Some Cryptography tools are as follow:

The Purpose :-

Authentication : The process of proving one’s identity.

> Privacy/confidentiality : Ensuring that no one can read the message except the intended receiver.
> Integrity : Assuring the receiver that the received message has not been altered in any way from the original.
> Non-repudiation : A mechanism to prove that the sender really sent this message.

The general practices and required minimum key length depending on the scenario listed below.

  • Key exchange: Diffie–Hellman key exchange with minimum 2048 bits
  • Message Integrity: HMAC-SHA2
  • Message Hash: SHA2 256 bits
  • Asymmetric encryption: RSA 2048 bits
  • Symmetric encryption: AES 128 bits
  • Password Hashing: Argon2, PBKDF2, Scrypt, Bcrypt

What are Types of Cryptography?

In general, cryptographic algorithms are classified into three categories as follows:

1) Secret Key Cryptography (SKC) : Uses a single key for both encryption and decryption.
2) Public Key Cryptography (PKC) : Uses one key for encryption and another for decryption.
3) Hash Functions : Uses a mathematical transformation to irreversibly “encrypt” information.

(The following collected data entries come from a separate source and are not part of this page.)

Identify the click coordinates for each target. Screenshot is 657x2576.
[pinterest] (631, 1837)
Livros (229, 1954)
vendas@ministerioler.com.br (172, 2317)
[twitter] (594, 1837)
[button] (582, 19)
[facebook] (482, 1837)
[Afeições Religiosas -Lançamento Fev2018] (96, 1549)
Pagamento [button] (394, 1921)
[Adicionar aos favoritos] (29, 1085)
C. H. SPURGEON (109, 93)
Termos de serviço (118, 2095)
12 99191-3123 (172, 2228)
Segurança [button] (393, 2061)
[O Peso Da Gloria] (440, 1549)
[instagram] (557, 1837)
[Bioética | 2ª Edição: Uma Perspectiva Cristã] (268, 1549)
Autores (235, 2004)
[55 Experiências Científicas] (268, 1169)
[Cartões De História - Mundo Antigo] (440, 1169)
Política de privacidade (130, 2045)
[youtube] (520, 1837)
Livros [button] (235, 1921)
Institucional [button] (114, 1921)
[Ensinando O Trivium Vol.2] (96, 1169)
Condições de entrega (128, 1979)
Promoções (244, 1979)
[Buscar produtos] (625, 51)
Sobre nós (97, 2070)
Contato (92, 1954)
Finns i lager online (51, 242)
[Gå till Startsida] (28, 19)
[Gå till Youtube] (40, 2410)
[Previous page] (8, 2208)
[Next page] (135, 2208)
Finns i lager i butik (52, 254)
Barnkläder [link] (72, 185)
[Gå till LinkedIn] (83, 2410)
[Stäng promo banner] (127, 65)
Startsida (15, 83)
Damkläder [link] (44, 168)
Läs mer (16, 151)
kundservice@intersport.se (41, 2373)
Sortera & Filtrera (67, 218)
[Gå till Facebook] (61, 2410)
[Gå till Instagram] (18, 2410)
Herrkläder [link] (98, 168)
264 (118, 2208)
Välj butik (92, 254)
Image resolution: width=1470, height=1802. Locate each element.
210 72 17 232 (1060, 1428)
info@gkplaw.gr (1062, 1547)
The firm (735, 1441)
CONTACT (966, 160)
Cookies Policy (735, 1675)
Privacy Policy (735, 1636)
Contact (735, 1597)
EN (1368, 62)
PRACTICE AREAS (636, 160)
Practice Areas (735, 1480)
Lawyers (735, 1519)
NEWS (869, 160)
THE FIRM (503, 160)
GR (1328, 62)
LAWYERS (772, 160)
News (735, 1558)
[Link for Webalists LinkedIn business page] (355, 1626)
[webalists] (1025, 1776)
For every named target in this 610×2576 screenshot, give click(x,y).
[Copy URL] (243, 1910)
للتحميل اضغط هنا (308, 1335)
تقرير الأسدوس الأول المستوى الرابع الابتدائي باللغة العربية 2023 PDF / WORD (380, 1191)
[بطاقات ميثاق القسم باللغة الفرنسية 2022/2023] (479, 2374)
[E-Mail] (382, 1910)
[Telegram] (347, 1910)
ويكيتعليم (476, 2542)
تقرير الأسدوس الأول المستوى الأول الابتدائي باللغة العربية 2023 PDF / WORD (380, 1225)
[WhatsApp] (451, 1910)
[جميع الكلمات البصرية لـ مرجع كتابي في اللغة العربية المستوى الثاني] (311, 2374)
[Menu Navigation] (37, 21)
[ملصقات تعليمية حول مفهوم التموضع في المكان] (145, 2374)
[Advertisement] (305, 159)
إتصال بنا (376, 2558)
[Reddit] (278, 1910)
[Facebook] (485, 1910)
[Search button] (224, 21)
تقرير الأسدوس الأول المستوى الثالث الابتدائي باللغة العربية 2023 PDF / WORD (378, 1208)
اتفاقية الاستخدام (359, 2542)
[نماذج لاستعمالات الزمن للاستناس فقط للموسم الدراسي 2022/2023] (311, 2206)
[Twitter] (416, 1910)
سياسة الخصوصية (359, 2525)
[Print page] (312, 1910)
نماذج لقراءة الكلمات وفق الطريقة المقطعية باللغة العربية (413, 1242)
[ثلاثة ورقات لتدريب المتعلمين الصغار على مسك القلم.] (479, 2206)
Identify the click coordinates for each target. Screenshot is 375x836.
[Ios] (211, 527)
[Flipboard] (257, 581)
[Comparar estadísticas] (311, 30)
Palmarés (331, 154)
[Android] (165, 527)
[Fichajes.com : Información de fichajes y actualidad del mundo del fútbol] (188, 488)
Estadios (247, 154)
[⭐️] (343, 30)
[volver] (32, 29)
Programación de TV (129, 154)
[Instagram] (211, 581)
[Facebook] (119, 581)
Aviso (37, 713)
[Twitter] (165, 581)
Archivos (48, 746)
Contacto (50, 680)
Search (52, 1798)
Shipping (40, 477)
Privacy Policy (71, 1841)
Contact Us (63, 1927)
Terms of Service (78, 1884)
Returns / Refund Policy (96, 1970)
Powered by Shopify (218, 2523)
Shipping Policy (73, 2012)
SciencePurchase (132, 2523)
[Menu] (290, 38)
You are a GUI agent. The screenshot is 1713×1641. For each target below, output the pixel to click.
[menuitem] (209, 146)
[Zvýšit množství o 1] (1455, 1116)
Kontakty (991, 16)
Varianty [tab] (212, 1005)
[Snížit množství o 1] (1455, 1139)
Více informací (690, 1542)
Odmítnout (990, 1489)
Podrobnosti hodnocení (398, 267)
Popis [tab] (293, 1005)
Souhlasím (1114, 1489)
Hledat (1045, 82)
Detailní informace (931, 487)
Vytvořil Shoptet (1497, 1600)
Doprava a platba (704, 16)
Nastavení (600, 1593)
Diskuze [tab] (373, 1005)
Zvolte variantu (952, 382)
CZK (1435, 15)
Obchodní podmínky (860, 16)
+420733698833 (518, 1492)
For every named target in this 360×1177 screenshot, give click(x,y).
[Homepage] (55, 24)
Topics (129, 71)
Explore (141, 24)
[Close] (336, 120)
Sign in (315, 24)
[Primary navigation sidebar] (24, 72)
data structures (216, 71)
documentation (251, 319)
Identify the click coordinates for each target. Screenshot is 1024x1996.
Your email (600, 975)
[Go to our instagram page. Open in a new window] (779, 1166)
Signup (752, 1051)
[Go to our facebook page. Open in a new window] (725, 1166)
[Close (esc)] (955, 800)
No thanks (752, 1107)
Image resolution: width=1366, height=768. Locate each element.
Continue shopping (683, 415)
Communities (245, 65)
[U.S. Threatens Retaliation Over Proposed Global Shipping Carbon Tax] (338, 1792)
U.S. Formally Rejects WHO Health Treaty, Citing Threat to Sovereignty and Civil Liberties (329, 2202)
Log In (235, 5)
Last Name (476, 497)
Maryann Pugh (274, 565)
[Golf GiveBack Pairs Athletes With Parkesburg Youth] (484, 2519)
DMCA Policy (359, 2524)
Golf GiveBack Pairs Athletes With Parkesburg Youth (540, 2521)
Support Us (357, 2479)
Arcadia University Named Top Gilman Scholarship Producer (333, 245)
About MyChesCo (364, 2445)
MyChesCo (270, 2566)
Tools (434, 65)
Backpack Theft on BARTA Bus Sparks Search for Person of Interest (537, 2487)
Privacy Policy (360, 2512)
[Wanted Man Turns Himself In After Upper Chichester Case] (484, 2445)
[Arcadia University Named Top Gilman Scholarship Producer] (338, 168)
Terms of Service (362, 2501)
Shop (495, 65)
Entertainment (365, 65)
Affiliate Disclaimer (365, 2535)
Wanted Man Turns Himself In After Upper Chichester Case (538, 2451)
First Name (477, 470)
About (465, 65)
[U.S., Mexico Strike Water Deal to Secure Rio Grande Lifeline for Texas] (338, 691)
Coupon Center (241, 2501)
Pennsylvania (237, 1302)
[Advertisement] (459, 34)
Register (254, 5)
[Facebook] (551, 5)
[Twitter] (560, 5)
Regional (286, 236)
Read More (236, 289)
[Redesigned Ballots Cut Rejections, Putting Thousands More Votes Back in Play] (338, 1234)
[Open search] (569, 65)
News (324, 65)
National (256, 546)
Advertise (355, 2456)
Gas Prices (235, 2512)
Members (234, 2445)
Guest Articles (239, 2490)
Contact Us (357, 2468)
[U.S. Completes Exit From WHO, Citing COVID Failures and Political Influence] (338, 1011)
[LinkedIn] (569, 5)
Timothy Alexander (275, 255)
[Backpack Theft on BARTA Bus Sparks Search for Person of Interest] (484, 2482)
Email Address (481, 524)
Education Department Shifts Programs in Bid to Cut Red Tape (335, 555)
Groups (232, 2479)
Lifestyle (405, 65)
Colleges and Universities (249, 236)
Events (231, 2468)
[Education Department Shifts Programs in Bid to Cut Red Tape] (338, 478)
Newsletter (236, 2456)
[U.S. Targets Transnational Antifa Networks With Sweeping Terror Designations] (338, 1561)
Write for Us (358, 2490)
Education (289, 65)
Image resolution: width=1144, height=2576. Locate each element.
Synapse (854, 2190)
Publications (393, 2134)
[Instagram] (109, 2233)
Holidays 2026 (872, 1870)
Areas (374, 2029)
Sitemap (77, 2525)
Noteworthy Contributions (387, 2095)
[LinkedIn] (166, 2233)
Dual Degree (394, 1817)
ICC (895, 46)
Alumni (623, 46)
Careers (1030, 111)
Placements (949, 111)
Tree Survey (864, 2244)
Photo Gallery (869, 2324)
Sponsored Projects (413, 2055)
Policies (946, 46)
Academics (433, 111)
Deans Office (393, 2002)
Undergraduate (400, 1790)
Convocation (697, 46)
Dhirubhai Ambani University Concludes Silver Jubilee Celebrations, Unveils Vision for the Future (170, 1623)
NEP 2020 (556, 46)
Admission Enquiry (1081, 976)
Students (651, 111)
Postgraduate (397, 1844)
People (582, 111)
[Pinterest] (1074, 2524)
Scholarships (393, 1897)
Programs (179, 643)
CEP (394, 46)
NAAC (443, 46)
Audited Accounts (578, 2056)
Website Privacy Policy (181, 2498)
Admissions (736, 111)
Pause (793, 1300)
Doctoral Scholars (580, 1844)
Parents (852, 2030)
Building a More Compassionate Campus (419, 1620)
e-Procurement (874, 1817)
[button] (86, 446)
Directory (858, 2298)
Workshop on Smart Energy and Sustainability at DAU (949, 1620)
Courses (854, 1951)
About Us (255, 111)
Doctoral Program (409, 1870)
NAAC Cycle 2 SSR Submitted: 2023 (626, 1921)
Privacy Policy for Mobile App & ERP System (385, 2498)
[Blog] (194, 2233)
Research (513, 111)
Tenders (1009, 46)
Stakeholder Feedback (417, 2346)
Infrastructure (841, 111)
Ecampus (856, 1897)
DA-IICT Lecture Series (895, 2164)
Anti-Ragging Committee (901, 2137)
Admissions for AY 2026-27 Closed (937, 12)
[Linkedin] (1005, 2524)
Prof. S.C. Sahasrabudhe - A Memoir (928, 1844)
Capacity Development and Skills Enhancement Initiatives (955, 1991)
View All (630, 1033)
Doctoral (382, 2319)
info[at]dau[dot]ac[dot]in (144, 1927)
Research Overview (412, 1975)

Also read – i2P Network – To Encrypt The Connection

Secret Key Cryptography :-

With secret key cryptography, a single key is used for both encryption and decryption. Because a single key is used for both functions, secret key cryptography is also called symmetric encryption.

Secret key cryptography algorithms that are in use today include :

1) Data Encryption Standard (DES): DES is a block cipher employing a 56-bit key that operates on 64-bit blocks. DES uses a key of only 56 bits, and thus it is now susceptible to “brute force” attacks. Triple-DES (3DES) and DESX are the two important variants that strengthen DES.

2) Advanced Encryption Standard (AES ): The algorithm can use a variable block length and key length; the latest specification allowed any combination of keys lengths of 128, 192, or 256 bits and blocks of length 128, 192, or 256 bits.

3) International Data Encryption Algorithm (IDEA): Secret-key cryptosystem written by Xuejia Lai and James Massey, in 1992 and patented by Ascom; a 64-bit SKC block cipher using a 128-bit key. Also available internationally.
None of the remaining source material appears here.